- Passage to read -
=== Section Start ===

String Hash Table

Started by Theo Gottwald, August 23, 2023, 06:36:58 PM

Previous topic - Next topic

0 Members and 1 Guest are viewing this topic.

Theo Gottwald

Reasonably fast.
add 1,000,000 key/value items to empty hash table = 0.488 seconds
use key to get 1,000,000 values in hash table of 1,000,000 key/value items = 0.249 seconds
Can be stored/restored to/from String/File.

Added note: the key's associated value can be a UDT.
Key and value may contain nulls, any kind of binary data.

Source: Powerbasic Forum


'Public domain, use at own risk. SDurham

#If Not %Def(%Memory230424)

=== Section End ===

- Exercise data -
=== Section Start ===

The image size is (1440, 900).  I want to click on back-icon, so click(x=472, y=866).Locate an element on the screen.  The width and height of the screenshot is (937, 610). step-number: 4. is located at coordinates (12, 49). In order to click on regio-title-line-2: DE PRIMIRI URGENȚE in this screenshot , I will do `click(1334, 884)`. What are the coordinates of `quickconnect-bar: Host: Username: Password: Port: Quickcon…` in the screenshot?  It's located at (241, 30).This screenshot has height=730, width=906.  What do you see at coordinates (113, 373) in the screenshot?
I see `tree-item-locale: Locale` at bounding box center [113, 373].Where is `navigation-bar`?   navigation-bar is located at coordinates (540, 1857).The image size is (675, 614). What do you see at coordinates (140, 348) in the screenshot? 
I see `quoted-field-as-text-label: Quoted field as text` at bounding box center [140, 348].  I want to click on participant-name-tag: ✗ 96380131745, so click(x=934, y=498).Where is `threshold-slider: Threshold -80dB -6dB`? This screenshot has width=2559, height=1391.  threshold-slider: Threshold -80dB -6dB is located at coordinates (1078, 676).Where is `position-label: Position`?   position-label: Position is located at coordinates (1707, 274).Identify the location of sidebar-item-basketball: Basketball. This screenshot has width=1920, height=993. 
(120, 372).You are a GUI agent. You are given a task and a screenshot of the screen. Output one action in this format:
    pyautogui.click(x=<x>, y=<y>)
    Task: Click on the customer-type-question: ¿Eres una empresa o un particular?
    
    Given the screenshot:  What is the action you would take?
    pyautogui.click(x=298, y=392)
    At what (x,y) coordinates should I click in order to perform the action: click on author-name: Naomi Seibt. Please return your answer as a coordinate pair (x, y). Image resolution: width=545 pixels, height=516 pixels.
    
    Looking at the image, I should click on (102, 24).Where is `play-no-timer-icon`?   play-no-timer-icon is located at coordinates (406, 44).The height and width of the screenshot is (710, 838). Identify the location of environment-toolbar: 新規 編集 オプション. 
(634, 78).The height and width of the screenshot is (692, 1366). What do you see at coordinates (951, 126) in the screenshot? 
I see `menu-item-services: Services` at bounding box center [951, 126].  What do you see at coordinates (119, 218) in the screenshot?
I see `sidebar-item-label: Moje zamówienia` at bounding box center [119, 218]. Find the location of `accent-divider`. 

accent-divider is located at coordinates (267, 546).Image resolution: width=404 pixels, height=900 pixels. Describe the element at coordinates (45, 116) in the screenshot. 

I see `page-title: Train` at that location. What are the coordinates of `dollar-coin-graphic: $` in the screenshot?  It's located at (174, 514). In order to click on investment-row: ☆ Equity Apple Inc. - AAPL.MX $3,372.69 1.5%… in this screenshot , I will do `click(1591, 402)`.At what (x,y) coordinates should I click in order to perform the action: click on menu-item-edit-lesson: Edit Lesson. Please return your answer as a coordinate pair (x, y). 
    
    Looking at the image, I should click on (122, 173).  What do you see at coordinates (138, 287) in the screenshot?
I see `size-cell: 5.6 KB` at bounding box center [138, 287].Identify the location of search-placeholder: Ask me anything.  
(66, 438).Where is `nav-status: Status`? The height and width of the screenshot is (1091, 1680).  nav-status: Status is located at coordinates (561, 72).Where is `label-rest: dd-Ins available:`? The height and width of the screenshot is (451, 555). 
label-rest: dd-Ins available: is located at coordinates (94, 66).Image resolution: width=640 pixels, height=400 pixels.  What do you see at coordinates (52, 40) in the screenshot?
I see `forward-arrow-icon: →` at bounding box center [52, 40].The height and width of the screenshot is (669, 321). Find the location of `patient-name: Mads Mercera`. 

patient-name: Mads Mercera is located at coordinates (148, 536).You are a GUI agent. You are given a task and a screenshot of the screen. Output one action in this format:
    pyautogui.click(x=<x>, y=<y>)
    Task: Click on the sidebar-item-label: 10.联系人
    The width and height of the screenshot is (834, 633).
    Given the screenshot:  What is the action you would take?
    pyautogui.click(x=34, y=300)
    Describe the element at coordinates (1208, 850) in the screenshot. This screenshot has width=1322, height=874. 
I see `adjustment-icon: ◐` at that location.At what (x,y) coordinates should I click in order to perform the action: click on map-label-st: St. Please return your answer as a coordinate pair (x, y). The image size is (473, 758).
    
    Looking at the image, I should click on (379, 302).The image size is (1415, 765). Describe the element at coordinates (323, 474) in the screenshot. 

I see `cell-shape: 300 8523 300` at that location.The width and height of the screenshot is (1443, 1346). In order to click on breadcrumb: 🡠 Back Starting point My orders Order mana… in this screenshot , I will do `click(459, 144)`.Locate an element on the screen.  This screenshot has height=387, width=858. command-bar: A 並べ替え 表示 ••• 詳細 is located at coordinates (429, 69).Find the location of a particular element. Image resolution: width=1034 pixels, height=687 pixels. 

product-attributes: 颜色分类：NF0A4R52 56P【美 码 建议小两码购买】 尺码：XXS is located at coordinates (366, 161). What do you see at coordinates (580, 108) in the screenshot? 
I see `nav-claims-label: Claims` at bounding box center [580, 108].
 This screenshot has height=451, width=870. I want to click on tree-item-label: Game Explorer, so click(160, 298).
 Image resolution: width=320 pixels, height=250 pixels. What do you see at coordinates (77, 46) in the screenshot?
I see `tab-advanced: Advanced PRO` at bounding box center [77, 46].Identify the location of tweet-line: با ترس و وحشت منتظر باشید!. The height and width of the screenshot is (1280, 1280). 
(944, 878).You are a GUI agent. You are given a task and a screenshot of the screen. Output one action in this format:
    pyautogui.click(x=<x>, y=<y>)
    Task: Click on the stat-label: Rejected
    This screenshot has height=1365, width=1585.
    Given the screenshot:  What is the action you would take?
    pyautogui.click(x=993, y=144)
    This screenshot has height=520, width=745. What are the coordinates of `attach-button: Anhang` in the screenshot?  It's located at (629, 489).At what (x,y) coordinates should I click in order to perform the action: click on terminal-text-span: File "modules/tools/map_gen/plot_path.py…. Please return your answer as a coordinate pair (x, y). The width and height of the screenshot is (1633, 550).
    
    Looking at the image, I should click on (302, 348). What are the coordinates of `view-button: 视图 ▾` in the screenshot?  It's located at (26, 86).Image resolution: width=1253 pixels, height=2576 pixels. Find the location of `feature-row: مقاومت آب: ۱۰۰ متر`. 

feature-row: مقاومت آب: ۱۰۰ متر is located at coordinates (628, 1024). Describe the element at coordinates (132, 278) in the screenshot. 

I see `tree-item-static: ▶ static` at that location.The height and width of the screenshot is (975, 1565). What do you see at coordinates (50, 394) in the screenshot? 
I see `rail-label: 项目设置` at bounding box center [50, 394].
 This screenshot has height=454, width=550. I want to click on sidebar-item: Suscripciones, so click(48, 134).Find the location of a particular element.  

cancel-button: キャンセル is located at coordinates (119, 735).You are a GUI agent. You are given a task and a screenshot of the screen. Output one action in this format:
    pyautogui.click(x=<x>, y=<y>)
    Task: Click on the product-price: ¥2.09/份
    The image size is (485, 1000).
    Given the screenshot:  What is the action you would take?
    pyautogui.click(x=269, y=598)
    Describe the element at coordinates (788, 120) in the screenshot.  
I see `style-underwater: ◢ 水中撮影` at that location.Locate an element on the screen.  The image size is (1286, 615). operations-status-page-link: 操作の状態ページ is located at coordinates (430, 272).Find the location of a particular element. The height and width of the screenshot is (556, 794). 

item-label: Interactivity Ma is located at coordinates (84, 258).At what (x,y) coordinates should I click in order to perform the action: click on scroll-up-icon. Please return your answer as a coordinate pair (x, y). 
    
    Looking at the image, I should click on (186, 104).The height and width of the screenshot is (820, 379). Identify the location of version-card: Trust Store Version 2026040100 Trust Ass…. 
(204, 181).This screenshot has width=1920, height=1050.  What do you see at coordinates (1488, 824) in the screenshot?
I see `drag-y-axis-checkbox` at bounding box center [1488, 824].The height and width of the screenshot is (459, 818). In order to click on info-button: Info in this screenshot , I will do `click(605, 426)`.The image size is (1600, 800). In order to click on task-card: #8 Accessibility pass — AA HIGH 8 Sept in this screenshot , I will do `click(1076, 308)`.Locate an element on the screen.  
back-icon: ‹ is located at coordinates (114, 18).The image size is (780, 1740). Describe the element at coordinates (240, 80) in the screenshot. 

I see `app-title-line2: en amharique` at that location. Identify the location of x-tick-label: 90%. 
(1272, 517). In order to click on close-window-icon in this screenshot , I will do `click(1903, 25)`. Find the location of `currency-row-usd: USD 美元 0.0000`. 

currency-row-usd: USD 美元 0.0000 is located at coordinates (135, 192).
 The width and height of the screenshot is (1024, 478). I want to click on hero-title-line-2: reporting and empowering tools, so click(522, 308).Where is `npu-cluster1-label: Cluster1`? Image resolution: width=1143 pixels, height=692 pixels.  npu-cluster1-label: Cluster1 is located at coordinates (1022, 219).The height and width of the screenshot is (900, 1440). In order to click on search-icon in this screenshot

=== Section End ===

- Problem 1 -
Write out the part of the hash table post that opens with the words containing "Started by Theo" and closes with "Reasonably fast.".
- Problem 2 -
Decide whether each statement agrees with the hash table post, and answer yes or no with the deciding words quoted from it: (a) Adding 1,000,000 key/value items to an empty hash table took 0.488 seconds. (b) Keys and values cannot hold binary data. (c) The hash table can be saved to a file.

- Exercise solution 1 -
Started by Theo Gottwald, August 23, 2023, 06:36:58 PM

Previous topic - Next topic

0 Members and 1 Guest are viewing this topic.

Theo Gottwald

Reasonably fast.

- Exercise solution 2 -
(a) Yes: "add 1,000,000 key/value items to empty hash table = 0.488 seconds"
(b) No: "Key and value may contain nulls, any kind of binary data."
(c) Yes: "Can be stored/restored to/from String/File."